Die Autorin kann mit dieser Aussage durchaus recht haben. Aber was ist die Lösung für das aufgeworfene Problem? Soll Reisen verboten werden? Natürlich nicht; eine solche Einschränkung der persönlichen Freiheit wäre völlig unzulässig. Eine grundlegende Änderung ist nur auf freiwilliger Basis möglich, vielleicht eines Tages, wenn sich der Mensch grundlegend geändert hat, dann, wenn sich unsere Bedürfnisse verlagern. Dazu ist leider zu sagen, dass die Menschheit immer zuerst schlechte Erfahrungen machen muss, bevor sie sich ändert. Deshalb glaube ich, dass wir noch «eins grauenhaft auf den Näggel» bekommen werden. Vielleicht besinnen wir uns dann wieder auf die simplen, wahren Werte des Lebens, «müssen» dann möglicherweise nicht mehr reisen und können hier glücklich und zufrieden sein.
Was könnten wir bis zu diesem Zeitpunkt tun?

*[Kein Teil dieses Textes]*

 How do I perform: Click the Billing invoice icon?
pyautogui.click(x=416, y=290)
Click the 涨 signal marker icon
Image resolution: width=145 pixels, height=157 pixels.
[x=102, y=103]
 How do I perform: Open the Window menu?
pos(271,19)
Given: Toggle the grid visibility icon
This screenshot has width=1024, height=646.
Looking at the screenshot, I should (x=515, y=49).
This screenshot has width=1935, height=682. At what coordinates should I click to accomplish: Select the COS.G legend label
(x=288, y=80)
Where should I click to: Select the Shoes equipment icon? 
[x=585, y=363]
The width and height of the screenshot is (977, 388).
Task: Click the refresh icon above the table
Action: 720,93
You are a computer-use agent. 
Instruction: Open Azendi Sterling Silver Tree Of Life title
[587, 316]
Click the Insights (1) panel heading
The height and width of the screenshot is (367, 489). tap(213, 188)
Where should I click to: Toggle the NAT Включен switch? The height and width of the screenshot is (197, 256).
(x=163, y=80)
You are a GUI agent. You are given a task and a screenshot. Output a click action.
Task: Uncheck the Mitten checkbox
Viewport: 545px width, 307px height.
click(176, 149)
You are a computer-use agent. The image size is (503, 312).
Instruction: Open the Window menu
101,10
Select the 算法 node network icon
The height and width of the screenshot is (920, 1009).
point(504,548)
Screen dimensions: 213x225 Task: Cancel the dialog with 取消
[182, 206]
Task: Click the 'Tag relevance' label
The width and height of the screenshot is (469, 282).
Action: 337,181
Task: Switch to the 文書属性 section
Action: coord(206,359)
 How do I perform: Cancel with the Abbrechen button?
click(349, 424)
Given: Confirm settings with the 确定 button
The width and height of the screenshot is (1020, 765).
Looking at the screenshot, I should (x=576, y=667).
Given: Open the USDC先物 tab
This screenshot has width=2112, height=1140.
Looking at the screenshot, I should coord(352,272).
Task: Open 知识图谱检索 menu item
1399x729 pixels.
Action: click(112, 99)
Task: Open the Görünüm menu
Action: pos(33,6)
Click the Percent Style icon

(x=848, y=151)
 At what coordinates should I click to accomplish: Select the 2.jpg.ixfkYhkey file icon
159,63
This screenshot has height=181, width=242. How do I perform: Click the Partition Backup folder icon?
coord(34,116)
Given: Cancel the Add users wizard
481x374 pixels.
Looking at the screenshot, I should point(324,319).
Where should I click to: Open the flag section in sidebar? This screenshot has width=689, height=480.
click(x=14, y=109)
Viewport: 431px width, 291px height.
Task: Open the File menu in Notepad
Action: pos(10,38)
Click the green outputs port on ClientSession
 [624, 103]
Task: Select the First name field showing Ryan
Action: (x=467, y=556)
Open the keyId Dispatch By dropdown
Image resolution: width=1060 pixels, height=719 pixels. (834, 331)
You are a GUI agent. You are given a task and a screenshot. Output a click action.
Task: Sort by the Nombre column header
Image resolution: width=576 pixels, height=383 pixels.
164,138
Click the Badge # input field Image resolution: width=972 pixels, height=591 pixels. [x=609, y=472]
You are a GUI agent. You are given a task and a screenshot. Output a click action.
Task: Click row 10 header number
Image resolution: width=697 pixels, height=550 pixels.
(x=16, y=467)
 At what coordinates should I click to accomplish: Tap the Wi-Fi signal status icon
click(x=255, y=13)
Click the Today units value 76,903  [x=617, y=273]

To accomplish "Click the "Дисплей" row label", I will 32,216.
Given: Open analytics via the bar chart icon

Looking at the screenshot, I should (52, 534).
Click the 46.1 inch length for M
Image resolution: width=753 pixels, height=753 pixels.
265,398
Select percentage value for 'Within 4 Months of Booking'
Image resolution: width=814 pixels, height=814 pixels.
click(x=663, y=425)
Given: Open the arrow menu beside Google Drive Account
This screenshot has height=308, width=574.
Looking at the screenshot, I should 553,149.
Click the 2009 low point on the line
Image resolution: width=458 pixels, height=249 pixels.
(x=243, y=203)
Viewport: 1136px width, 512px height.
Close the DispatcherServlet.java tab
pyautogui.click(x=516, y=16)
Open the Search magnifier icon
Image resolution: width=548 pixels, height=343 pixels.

Die einzige Möglichkeit zu einer grundlegenden Verhaltensänderung ist, mehr Bewusstheit zu schaffen und die Reisefans über alle positiven und negativen Aspekte und Auswirkungen des Tourismus in Drittweltländern zu informieren. Deshalb vertreten wir den sogenannten «sanften», völlig dem besuchten Land angepassten Tourismus.